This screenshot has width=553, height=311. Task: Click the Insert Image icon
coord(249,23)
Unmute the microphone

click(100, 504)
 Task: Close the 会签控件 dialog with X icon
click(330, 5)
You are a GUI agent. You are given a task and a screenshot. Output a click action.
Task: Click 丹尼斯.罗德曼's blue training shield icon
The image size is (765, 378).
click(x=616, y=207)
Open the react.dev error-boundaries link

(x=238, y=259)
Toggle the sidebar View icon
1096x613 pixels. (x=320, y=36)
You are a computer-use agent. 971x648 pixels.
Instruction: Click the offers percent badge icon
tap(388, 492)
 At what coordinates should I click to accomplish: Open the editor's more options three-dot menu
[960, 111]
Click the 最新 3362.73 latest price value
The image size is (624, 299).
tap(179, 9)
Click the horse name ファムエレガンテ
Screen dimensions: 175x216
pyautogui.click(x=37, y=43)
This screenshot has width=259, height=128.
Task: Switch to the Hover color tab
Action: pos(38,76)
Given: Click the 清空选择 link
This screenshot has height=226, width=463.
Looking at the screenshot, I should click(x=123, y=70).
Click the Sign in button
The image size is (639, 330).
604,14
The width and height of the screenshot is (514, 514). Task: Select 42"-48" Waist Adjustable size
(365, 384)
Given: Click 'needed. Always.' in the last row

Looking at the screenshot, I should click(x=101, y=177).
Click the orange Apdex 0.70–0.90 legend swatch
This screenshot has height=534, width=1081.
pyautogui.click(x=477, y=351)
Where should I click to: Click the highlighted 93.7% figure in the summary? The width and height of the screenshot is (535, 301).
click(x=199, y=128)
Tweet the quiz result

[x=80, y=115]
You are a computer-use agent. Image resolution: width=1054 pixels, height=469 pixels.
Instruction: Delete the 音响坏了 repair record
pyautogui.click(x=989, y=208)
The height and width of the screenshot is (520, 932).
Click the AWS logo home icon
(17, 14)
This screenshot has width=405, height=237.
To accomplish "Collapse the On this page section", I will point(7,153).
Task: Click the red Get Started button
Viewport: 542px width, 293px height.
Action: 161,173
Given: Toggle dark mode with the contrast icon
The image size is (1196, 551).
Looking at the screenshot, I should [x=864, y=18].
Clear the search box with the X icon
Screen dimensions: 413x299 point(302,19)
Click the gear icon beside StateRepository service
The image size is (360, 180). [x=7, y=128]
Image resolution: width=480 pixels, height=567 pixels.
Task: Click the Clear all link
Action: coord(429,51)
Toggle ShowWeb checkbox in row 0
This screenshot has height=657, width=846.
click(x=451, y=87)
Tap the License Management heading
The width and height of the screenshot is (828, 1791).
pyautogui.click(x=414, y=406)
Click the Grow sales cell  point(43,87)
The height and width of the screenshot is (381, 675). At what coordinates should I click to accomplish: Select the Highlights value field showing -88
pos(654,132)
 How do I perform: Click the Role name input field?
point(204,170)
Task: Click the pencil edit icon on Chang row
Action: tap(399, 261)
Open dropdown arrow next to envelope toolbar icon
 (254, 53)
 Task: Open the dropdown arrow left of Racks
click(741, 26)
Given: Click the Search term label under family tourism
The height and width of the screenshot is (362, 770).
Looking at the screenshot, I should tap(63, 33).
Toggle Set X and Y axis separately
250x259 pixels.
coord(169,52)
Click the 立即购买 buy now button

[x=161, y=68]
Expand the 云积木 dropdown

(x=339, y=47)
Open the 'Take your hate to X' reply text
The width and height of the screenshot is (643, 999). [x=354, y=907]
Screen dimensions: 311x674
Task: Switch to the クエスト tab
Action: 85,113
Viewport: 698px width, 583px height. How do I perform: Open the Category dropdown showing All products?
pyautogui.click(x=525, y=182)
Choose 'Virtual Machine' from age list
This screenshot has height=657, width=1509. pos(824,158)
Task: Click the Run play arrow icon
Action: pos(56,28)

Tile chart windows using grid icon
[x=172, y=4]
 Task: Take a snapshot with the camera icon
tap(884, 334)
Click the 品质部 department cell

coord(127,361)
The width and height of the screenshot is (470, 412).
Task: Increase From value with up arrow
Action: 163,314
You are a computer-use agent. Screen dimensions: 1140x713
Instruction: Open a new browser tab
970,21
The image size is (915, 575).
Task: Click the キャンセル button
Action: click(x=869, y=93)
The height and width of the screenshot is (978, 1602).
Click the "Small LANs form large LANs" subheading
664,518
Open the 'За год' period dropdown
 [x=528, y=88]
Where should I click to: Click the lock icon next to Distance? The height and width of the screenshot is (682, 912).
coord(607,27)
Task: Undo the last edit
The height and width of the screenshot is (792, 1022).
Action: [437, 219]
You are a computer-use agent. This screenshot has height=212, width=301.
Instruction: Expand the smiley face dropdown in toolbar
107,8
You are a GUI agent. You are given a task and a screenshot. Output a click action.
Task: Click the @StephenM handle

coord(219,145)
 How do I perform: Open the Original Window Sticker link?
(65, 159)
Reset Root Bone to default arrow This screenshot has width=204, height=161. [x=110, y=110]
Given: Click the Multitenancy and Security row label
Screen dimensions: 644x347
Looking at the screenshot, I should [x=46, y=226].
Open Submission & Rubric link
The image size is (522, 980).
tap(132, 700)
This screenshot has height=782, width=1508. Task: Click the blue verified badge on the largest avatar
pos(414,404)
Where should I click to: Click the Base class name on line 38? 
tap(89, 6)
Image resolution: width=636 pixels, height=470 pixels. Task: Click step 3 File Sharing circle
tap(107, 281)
┄┄┄┄┄┄┄┄┄┄┄┄┄┄┄┄┄┄┄┄
## TASK ITEM
If a line in the entries above contains the word "agent", copy it.

## RESPONSE TO THIS EXERCISE
You are a GUI agent. You are given a task and a screenshot. Output a click action.
You are a computer-use agent. 971x648 pixels.
You are a computer-use agent. Image resolution: width=1054 pixels, height=469 pixels.
You are a computer-use agent. Screen dimensions: 1140x713
You are a computer-use agent. This screenshot has height=212, width=301.
You are a GUI agent. You are given a task and a screenshot. Output a click action.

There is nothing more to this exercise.